For NTSC, one frame consists of 525 lines (263 for odd lines and 262 for even), each line follows with a rate 15.734 kHz. For PAL and SECAM, one frame consists of 625 lines (313 for odd lines and 312 for even), each line follows with a rate 15.625 kHz.
Each line consists of horizontal blanking interval and active line that contains direct luma video information with embedded chroma on chroma subcarrier. A horizontal sync pulse, followed by a chroma signal carrier burst (color burst) are located inside the horizontal blanking interval. Horizontal synch pulses are used for line synchronization. Color burst is utilized for chroma decoder carrier synchronization.
A vertical synchronization signal is located between video fields during the vertical blanking interval. It consists of a series of much longer pulses than the horizontal pulses, indicating the start of a new field.
The key difference for NTSC, PAL and SECAM standards is the method for chroma signal encoding. Two chroma signals are modulated on subcarrier(s) and added to the luma signal. On the receiver side, they are separated by a special com filter.
NTSC uses quadrature amplitude modulation (QAM) of two chroma signals to chroma subcarrier. For PAL, a similar modulation is used except the phase of part of the colour information is reversed with each line to reduce phase errors in the transmission, albeit at the expense of vertical frame colour resolution. SECAM is based on frequency modulations. For each of the chroma signals slightly different subcarriers are used and two modulated chroma signals are embedded into luma in sequential order, i.e. each line has one or the other chroma signal.
A video signal with direct luma and embedded chroma is called a composite signal. It is modulated with AM/VSB modulation (amplitude modulation with vestigial sideband) to the channel carrier frequency. Usually the signal is first modulated to some intermediate frequency and then shifted to the channel carrier. Analog TV signal in the channel actually consists of two signals: AM/VSB modulated video signal on one frequency carrier, and FM modulated audio signal located on the sound carrier that has a fixed offset from video carrier (typically 4.5 to 6 MHz depending on the standard).

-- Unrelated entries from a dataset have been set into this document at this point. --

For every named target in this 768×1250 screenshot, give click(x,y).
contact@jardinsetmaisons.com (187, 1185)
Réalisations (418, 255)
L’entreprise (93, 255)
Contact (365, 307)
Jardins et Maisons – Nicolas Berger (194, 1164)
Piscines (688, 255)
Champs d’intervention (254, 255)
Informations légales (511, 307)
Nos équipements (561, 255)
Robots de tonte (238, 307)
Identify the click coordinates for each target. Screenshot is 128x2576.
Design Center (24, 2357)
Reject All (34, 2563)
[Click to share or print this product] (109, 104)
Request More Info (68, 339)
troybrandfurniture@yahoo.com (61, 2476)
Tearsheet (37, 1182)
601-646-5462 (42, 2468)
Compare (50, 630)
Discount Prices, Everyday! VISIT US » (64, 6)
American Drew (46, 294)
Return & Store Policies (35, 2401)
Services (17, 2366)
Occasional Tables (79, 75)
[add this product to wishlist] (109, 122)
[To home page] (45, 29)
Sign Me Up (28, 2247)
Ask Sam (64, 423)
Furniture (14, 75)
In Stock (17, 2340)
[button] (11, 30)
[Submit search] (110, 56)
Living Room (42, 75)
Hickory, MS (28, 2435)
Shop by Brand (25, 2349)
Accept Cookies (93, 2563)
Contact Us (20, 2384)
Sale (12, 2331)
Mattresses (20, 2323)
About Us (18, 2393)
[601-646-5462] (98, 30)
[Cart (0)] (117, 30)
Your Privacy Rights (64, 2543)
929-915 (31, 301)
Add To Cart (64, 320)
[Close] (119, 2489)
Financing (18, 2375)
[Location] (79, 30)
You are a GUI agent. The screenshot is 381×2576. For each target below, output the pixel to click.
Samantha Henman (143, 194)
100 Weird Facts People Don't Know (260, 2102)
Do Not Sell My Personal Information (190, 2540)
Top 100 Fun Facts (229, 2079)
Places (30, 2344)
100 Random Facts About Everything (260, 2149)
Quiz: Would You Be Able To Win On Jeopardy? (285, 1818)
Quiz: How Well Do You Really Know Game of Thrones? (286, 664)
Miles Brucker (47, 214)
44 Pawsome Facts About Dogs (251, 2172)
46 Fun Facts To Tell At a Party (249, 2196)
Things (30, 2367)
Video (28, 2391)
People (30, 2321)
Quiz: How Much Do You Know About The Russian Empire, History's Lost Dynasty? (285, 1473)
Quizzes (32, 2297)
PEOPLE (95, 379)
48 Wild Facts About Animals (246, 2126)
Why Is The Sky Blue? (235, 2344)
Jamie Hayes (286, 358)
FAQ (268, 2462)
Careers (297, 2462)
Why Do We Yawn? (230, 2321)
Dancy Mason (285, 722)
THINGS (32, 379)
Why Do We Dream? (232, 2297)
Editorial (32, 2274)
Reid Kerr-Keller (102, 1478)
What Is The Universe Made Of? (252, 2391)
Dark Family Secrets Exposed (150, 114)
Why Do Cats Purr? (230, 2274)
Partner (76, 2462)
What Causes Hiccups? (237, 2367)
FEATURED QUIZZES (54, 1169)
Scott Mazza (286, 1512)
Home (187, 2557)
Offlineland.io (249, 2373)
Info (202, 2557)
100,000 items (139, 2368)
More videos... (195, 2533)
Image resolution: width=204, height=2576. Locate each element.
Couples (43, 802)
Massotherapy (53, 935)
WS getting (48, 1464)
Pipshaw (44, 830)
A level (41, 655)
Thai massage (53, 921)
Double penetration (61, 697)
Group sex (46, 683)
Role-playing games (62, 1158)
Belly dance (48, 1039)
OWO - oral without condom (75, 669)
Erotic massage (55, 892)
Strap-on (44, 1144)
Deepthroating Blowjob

The TV receiver does the next sequence of actions:
- Amplify, controlling the gain by automatic gain control (AGC), and prefilter and move the AM/VSB signal with audio signal to the intermediate frequency.
- Move AM/VSB signal to baseband and demodulate to composite signal, separate luma and chroma from composite signal and decode chroma modulated signal into two separate baseband chroma signals, and demodulate the FM audio signal.